If there are positions where you feel uncomfortable, such as isolated queen pawn positions or even the endgame itself, then it helps to play those positions at every opportunity with willingness and enthusiasm, so that way you can get a feel for them and improve. I think it was like eight or nine years ago that I was afraid of the endgame, and preferred to win by attacking my opponent in the middle game to get a decisive material advantage or a mate. To improve this hole in my game, I just decided to play endgames with (1) willingness and (2) enthusiasm, often trading off pieces just for the sake of entering the endgame, especially when it was equal. Then I started winning equal endgames, and I found it enjoyable. What improved my endgame was not Dvoretsky but a basic endgame knowledge and lots of practice - and, of course, willingness and enthusiasm for the endgame.

But this last bit of advice is important. If you watch grandmasters play blitz on chess.com, you'll notice that even 2700s and 2800s miss basic tactics that afford their opponent the opportunity to win. That's why it's so important to learn tactics. You can use them to win at almost any level. The number of tactics available to you in a position depends on how well your pawns and pieces are placed. The better position you have, the more tactics you likely have. In order to improve tactically, you also have to improve positionally. That's where studying the middle game helps. When Polgar gave me that advice, she said something like "spend 70% of your time on the middle game". Because if you have good plans and ideas in the middle game, then chances are you'll reach positions where you have winning tactics. There's a big disconnect where some players place their pieces well but are then unable to find the winning tactics. I think this comes with experience. The better chess shape you're in, and the more experience you have, the more easily you can convert advantages, and know when to convert advantages. It's a skill in itself. Some times you have a strong knight on d5, but then you have to give it up in order to break up black's pawns on the kingside. Some players would be unwilling to give up this knight and never make any progress in their attack.

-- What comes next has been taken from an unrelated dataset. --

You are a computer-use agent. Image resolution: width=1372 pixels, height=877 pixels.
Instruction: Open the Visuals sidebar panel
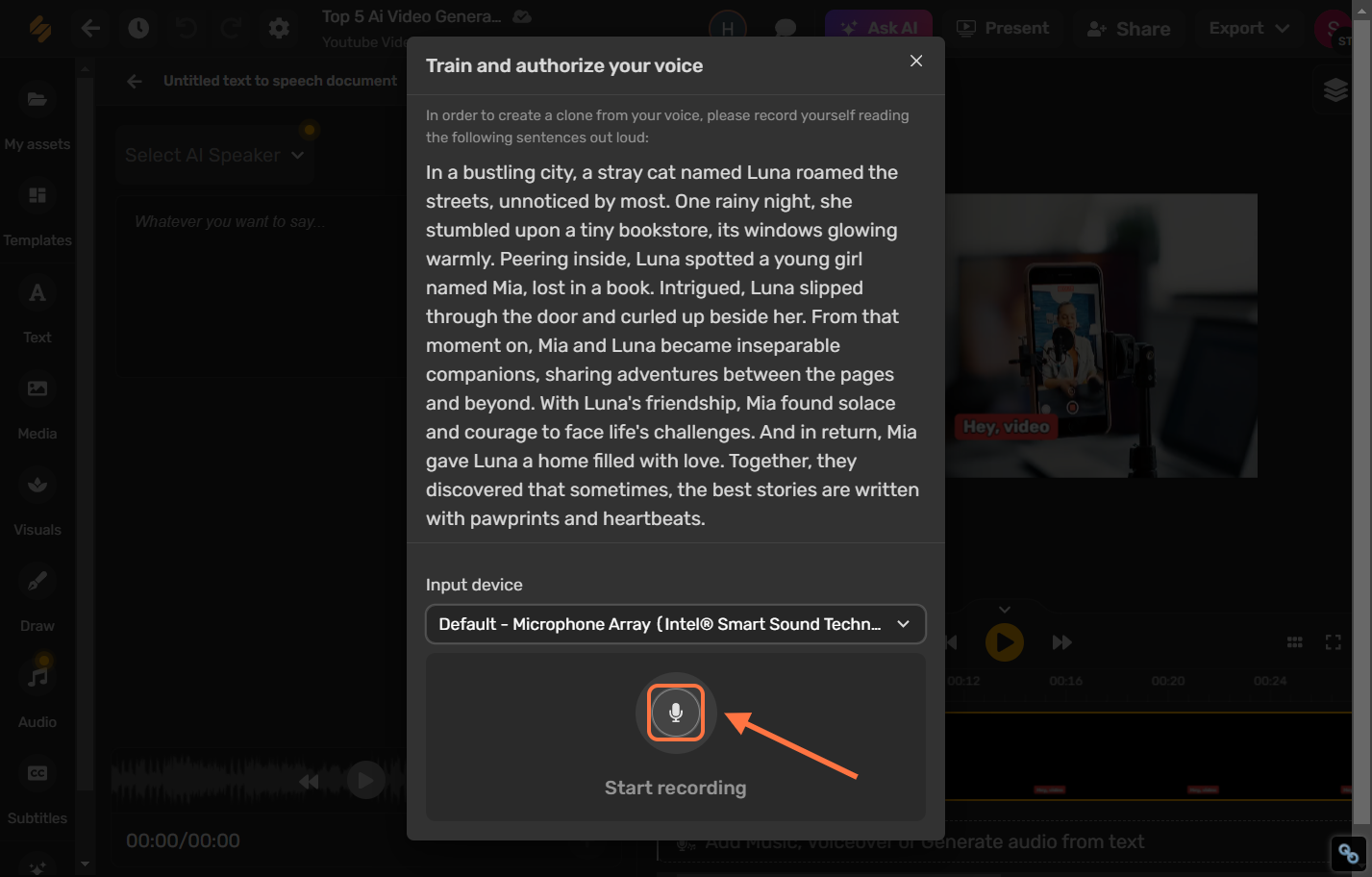37,504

At the 2000 level, so many games are decided by not seeing one or two moves ahead. In other words, tactics. In order to get those tactics you need to have a good position. Hence Polgar's emphasis on middle games. When you go online, don't forget to watch top players play. It's something that I only started recently, and I wish I had started a lot sooner!

  • I appreciate your answer, thanks. One thing I find problematic about studying annotated games is that the moves are often beyond me. A game between two GMs (even if it is annotated) can be full of move order subtleties, tactical points, etc such that a move can be very mysterious to someone like me. But I do take your point that annotated games can be very helpful.